Hello, and welcome to this week's Overbit Insights. Our first item of the week looks at how the United States government may broaden its attempts to analyse and regulate the nearly $2 trillion digital asset sector.
Bloomberg reported Friday, citing anonymous sources, that the Biden administration is drafting an executive order requiring federal agencies to research the crypto business and make recommendations on their control.
The directive would encompass the Treasury Department, Commerce Department, National Science Foundation, and national security agencies, according to the report.
In addition to directing authorities to investigate various industry elements, the directive "would clarify the responsibilities" that multiple agencies have concerning crypto and blockchain.
Requests for comment were not immediately returned to the White House, the Commodity Futures Trading Commission (CFTC), or the Securities and Exchange Commission (SEC), and the Treasury Department declined to comment.

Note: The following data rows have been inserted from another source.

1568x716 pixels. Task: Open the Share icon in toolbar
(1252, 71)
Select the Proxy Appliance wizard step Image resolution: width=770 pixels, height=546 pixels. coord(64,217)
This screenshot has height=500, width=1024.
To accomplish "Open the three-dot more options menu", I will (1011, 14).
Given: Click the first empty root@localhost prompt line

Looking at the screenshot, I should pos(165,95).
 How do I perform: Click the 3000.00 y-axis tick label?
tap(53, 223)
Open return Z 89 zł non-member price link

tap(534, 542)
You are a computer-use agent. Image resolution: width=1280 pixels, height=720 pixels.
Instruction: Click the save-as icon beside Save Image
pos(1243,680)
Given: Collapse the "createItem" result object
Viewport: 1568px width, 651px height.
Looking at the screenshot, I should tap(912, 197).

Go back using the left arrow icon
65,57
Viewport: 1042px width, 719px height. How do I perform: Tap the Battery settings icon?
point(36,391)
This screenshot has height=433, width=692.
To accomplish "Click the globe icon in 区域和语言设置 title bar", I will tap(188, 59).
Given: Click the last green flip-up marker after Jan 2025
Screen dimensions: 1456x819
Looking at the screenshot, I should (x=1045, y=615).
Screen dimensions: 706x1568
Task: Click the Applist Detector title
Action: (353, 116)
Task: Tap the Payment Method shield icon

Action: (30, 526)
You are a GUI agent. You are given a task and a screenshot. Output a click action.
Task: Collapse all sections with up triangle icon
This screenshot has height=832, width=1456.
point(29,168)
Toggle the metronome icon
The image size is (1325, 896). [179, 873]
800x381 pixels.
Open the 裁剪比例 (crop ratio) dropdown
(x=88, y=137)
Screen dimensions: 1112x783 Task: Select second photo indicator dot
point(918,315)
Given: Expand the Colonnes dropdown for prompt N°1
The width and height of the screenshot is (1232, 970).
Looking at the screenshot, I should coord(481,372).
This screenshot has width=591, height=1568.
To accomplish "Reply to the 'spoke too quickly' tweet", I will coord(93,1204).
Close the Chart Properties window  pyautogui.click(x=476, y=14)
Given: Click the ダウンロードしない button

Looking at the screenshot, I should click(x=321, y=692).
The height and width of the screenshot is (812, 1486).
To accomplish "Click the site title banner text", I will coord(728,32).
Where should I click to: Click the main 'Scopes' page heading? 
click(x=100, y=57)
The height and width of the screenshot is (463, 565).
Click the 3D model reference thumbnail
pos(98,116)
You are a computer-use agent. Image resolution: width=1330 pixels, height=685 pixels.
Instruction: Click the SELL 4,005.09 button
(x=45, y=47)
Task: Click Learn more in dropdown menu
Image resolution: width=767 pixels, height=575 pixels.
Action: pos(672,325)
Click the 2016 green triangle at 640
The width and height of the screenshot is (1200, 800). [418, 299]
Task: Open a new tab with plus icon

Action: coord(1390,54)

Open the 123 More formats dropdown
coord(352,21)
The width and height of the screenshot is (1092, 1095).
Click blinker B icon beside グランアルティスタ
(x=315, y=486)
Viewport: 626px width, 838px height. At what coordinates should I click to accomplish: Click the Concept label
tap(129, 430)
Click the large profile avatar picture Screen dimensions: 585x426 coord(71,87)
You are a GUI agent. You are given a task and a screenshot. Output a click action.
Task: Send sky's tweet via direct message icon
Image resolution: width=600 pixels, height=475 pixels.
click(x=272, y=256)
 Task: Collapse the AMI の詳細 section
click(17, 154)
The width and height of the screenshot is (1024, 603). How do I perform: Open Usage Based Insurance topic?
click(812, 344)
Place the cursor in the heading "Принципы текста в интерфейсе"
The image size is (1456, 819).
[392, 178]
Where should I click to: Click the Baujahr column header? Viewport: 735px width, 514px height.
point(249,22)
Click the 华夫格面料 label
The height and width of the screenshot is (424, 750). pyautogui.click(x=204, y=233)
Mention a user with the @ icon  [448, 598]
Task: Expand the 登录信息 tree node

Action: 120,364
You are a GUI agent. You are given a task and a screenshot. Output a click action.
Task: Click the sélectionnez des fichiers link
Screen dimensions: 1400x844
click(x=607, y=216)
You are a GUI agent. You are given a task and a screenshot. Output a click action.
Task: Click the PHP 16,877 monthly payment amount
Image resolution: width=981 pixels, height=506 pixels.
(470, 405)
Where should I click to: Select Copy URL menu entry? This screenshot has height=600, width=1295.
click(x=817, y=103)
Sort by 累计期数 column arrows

For years, federal agencies have been examining or providing regulatory guidelines on the digital asset market. The Office of the Comptroller of the Currency (OCC), the Securities and Exchange Commission (SEC), and the Commodity Futures Trading Commission (CFTC) have issued guidance letters, informal statements, and public rulemaking efforts to direct how various aspects of the crypto industry should comply with federal law.
Earlier this year, the OCC, the Federal Deposit Insurance Corporation (FDIC), and the Federal Reserve — three federal bank regulators – created a "sprint team" to coordinate their efforts on crypto. One of the executive order's measures, according to Bloomberg, would coordinate this endeavour.
In recent months, the Biden administration has increased the US government's focus on cryptocurrency. In response to a wave of ransomware assaults, the Treasury Department's Office of Foreign Assets Control sanctioned a cryptocurrency exchange for the first time in September.
Closing out this week's edition of Overbit Insights, we take a look at China's latest expansion for its cryptocurrency ban.
According to Reuters, the nation has included crypto mining in a draft "Negative list" that restricts or outright prohibits Chinese and foreign investors from investing in a specific industry.
This means that Interested parties would need to get permission to invest in any crypto-mining related business, which is doubtful given China's anti-crypto attitude.
According to Bitcoin.com, the list is up for public comment through October 14th, according to China's Development and Reform Commission. However, it's unlikely that public feedback will affect the way crypto mining is done.
Recently, China has declared cryptocurrency transactions to be unlawful, alleging that the digital currency has facilitated money laundering and other financial crimes. The nation has been experimenting with its own cryptocurrency, and others speculate that it just wants a more stable currency that it can manage directly.
Since China's crackdown in September, the price of Bitcoin has risen by more than 30%; these restrictions may have given crypto a boost when it was about to plateau. Though many newcomers saw this crackdown as a time to exit, crypto veterans knew that most China FUD has almost always been repurchased up shortly after.
Thanks as always for reading Overbit Insights. We'll continue to keep you updated on the latest trends, stories and highlights!